As for the Saints, they swept Atlanta again this year, and that is enough for me.
I did write a lot this year, even though it didn’t seem like I actually did while the year was passing. I also worked on Chlorine and another project I am working on throughout the year, as well as the novellas, and of course, I was writing short stories and essays for much of the year. I also read a lot more New Orleans and Louisiana history, and I had tons of ideas for things to write all year long. I did make it to the gym on a fairly regular basis at the beginning of the year, but then it became more and more sporadic and after my COVID-19 experience, never again. I also injured my arm a few weeks ago–when I flex the bicep it feels like I have a Charley horse, so not good, but it doesn’t impact my day to day activities. I also had my colonoscopy at last this past year–the prep was horrific, and I am really dreading doing it again at sixty-five, should I make it that far.
Yesterday was a nice day. I was exhausted, and after my work-at-home duties were completed I did some chores–laundry, dishes–and I also spent some time both reading (A Walk on the Wild Side) and writing.
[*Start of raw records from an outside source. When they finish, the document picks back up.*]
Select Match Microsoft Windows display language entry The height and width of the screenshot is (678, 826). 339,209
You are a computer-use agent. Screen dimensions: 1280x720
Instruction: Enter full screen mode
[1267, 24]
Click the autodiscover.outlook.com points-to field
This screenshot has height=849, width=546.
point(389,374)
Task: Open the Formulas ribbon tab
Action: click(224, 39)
I also watched the Clemson-Tennessee Orange Bowl last night before Paul got home from his dinner engagement and we watched a few more episodes of Sex Lives of College Girls. Today I am going to read a bit this morning with my coffee before getting cleaned up and diving headfirst back into the book. Paul has his trainer today and usually either goes to the gym to ride the bike or to his office to work for the rest of the afternoon, so I should be able to have some uninterrupted writing time, which will be lovely. And on that note I am heading into the spice mines. Have a happy and safe New Year’s Eve, Constant Reader, and I will check back in with you later.